Jabez 3 Blowout Update
The Severn River Association’s board has made the improvement of Jabez Branch 3 its number one priority. This area is where stormwater from I-97 and Route 32’s interchange’s floods the local watershed when any rain event occurs. We believe it is the largest source of sediment polluting Severn Run and the Severn River. Several new islands have been created from high volumes of silt carried into the headwaters of the Severn River from this source.
This past year, after field tours led by the SRA, the State Highway Administration (SHA) agreed that this is a priority area for the State and County mitigation efforts. SRA put together a coalition of interested parties to expedite the mitigation of stormwater that flows from this massive impervious infrastructure. The Severn River Headwater Coalition includes the following separate organizations: SRA, Severn Riverkeeper, Severn River Commission, the State Highway Administration, MD Department of Natural Resources, MD Department of Environment, Environmental Protection Agency and US Army Corps of Engineers.

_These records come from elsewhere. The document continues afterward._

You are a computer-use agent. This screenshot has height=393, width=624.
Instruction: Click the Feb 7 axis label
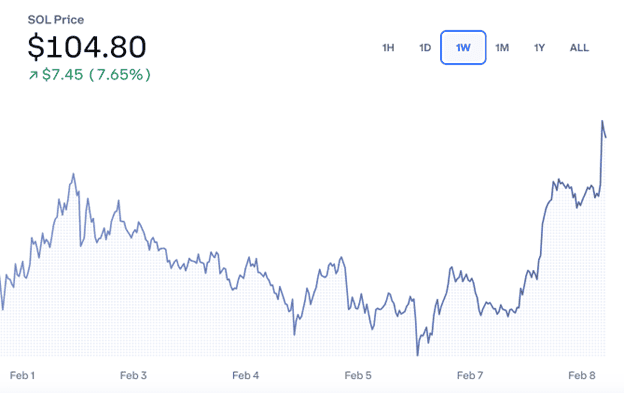tap(470, 375)
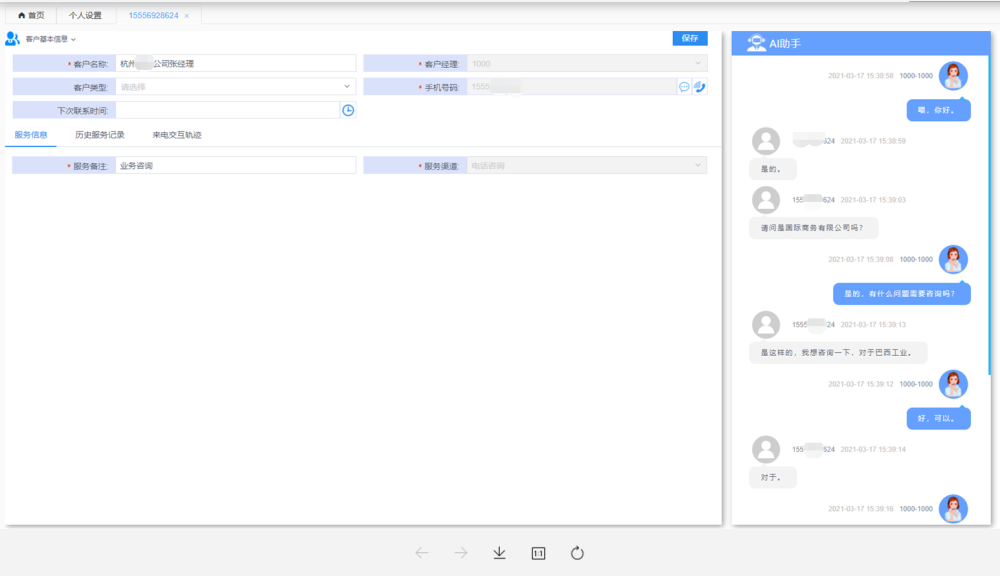Click the 1:1 actual size icon

[538, 553]
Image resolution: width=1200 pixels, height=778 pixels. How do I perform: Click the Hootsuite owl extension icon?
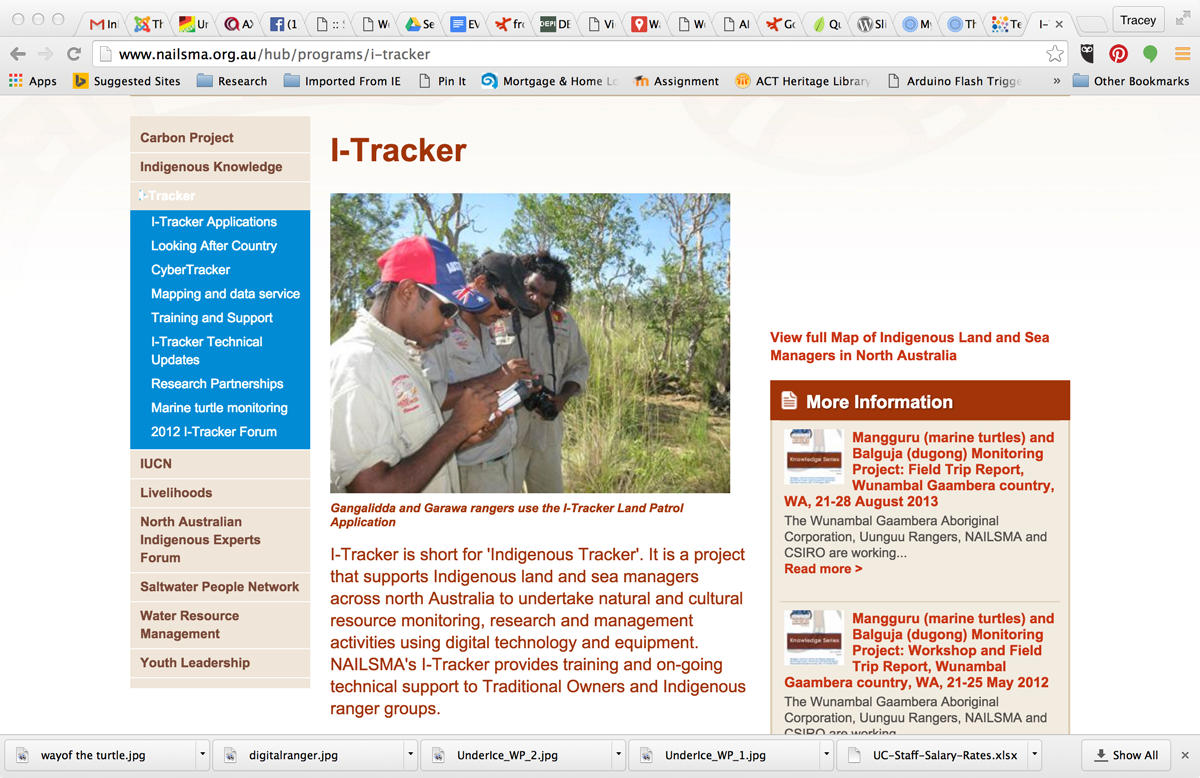[x=1087, y=54]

The first stage of the project is an engineering study to assess stormwater mitigation design alternatives in the immediate area of the I-97/Route 32 interchange. This includes property owned by SHA, Anne Arundel County, the Department of Natural Resources, and private properties in the immediate area. This engineering effort will take nine months to complete with recommendations expected by the summer of 2015. The engineering feasibility study cost approximately $460,000 funded by the State of Maryland.
It is anticipated that it will take another two to four years to complete the stormwater retention projects that will seek to slow the stormwater and absorb it into the ground before it can erode property and streams that flow to the Severn River.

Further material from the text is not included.